21 de outubro de 2013 | 03h05
A Transnordestina é um caso exemplar da desconexão entre discurso e realidade nos governos petistas. A ferrovia, de 1.728 km, que ligará o sertão do Piauí aos litorais do Ceará e de Pernambuco, começou a ser construída em 2006, com a sua conclusão prometida para dezembro de 2010. Logo, se o último prazo anunciado for finalmente cumprido, terão sido quase seis anos de atraso.
Tal vexame não é um fato isolado numa área crucial para o desenvolvimento do País. O próprio ministro dos Transportes, César Borges, admitiu que o Departamento Nacional de Infraestrutura de Transportes (Dnit) executou apenas R$ 7 bilhões do orçamento de R$ 15 bilhões para este ano.
Borges atribuiu essa situação a uma série de entraves, como projetos mal elaborados, demora na concessão de licenças ambientais, disputas judiciais e exigências do Tribunal de Contas da União, cuja tarefa é apontar indícios de sobrepreço.
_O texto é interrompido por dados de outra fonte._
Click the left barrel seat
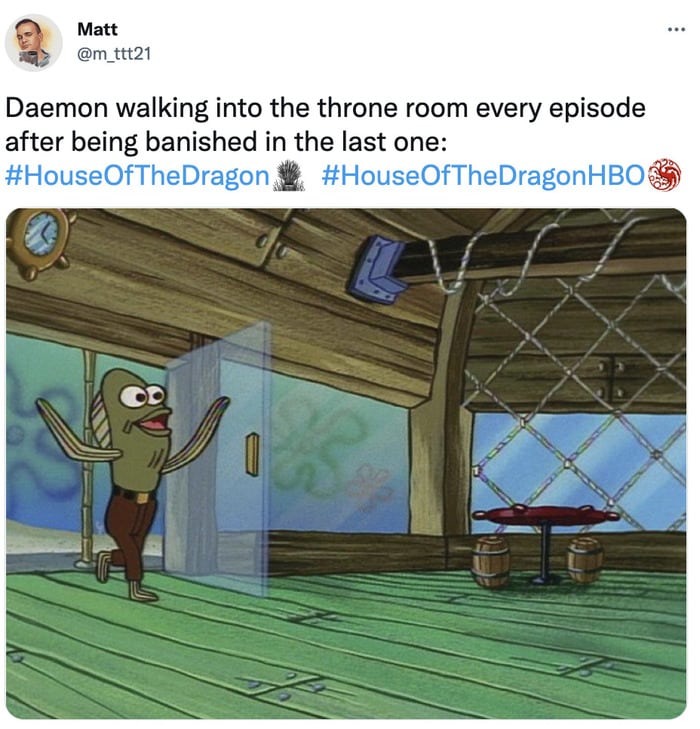tap(491, 561)
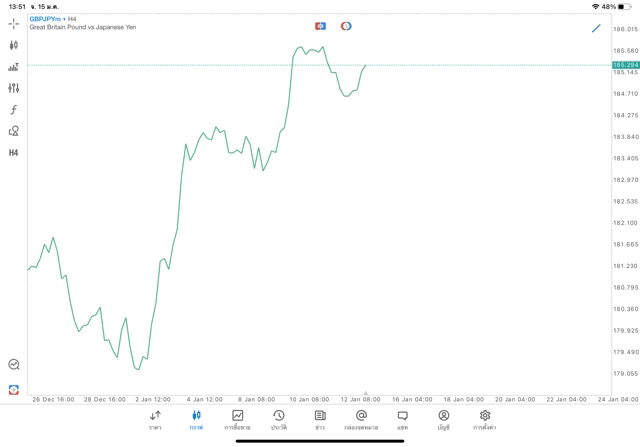The image size is (640, 447).
Task: Open the History tab (ประวัติ)
Action: (278, 419)

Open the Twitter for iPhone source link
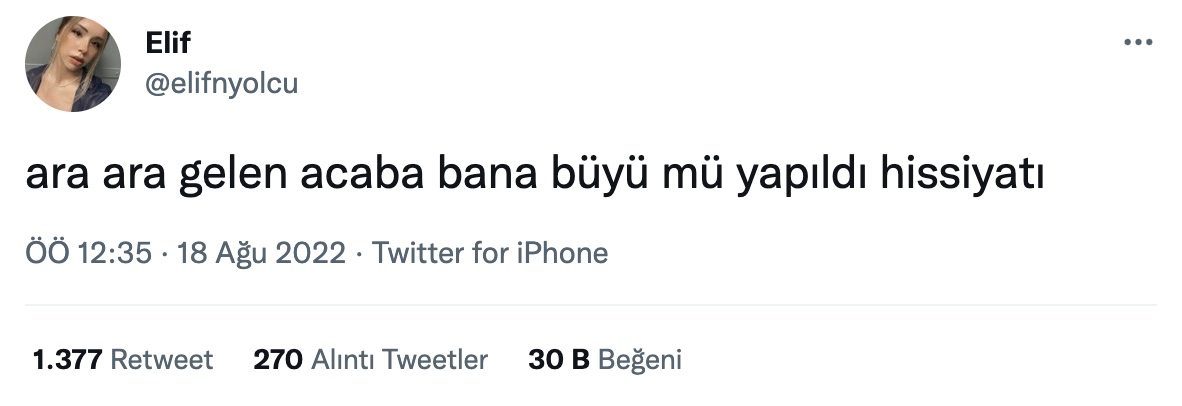490,253
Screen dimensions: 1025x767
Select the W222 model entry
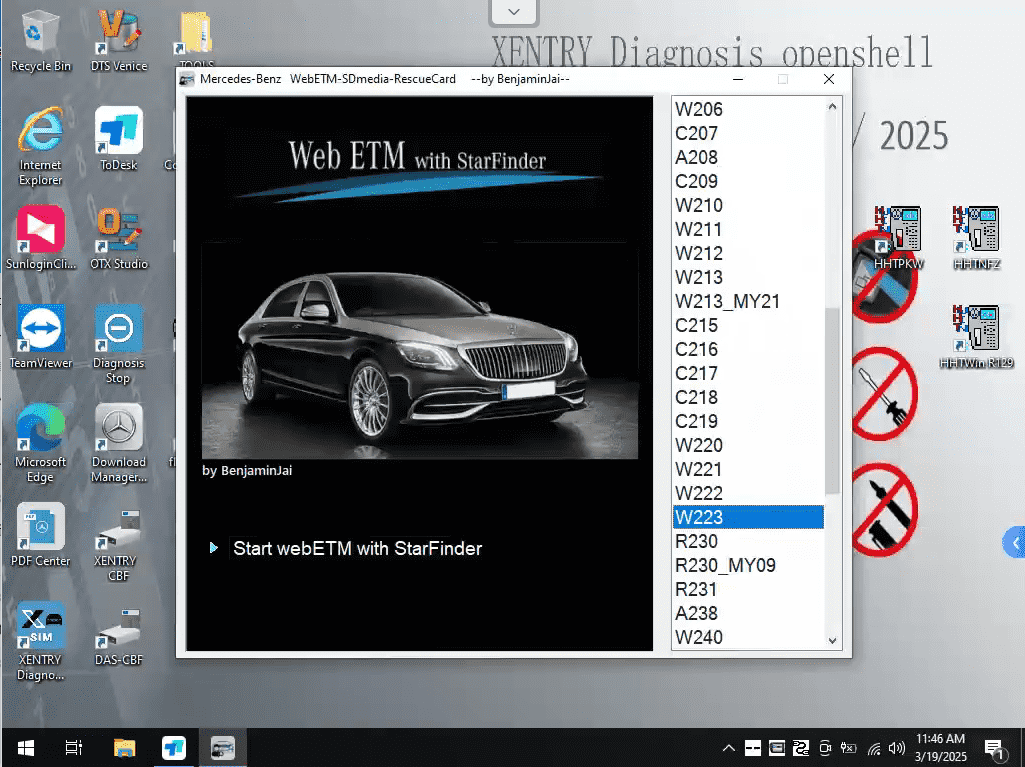coord(699,493)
Para o ministro, esses obstáculos legais afugentam as empreiteiras, que "reclamam que não há segurança jurídica", e "isso faz com que nós fiquemos meses, anos com problemas" - como se esses obstáculos não fossem causados, em primeiro lugar, pelo próprio governo.
As obras da Transnordestina começaram a atrasar em razão da liberação irregular de verbas e graças às dificuldades para realizar desapropriações. Houve casos em que o governo ofereceu entre R$ 6 e R$ 140 de indenização a agricultores que tiveram suas terras cortadas pela ferrovia. O Dnit nega que esses valores pífios estejam errados - o que evidencia os equívocos desse processo.
Enquanto isso, o preço da obra não para de subir. A ferrovia foi inicialmente orçada em R$ 4,5 bilhões. Na época, esse valor foi considerado muito inferior ao real, pois as primeiras projeções indicavam que seria necessário algo em torno de R$ 8 bilhões. Mas o governo exigiu mudanças no projeto, de forma a barateá-lo. Em 2010, no entanto, houve o primeiro reajuste do custo, para R$ 5,4 bilhões.
Quando Dilma visitou as obras, em 2012, ela disse ter "certeza" de que as projeções sobre o valor estavam "bem próximas da realidade" e que seu governo não pretendia "ficar elevando indefinidamente o preço dessa ferrovia". A certeza durou apenas 15 meses: em maio passado, a estimativa para a Transnordestina saltou para R$ 7,5 bilhões. Como o contrato é reajustado pela inflação, especula-se que o custo já tenha superado R$ 8 bilhões.
O ministro Borges defendeu os aumentos nos contratos: "Às vezes parece que os aditivos são uma coisa criminosa, mas os aditivos existem porque existe a realidade". O problema é que a "realidade" à qual o ministro se refere é menos um eventual aumento de custos criado por imprevistos e mais a incapacidade do governo de tirar seus projetos do papel.
A Transnordestina é uma obra estratégica. Com capacidade para transportar cerca de 30 milhões de toneladas por ano, a ferrovia permitirá que os produtores do Nordeste ganhem tempo e economizem recursos, pois evitarão o custoso transporte por caminhão e poderão escoar seus produtos por portos da região, sem depender de terminais do Sudeste. O investimento, portanto, é urgente. O que se espera do governo é que, sem mais delongas, simplesmente cumpra o que prometeu.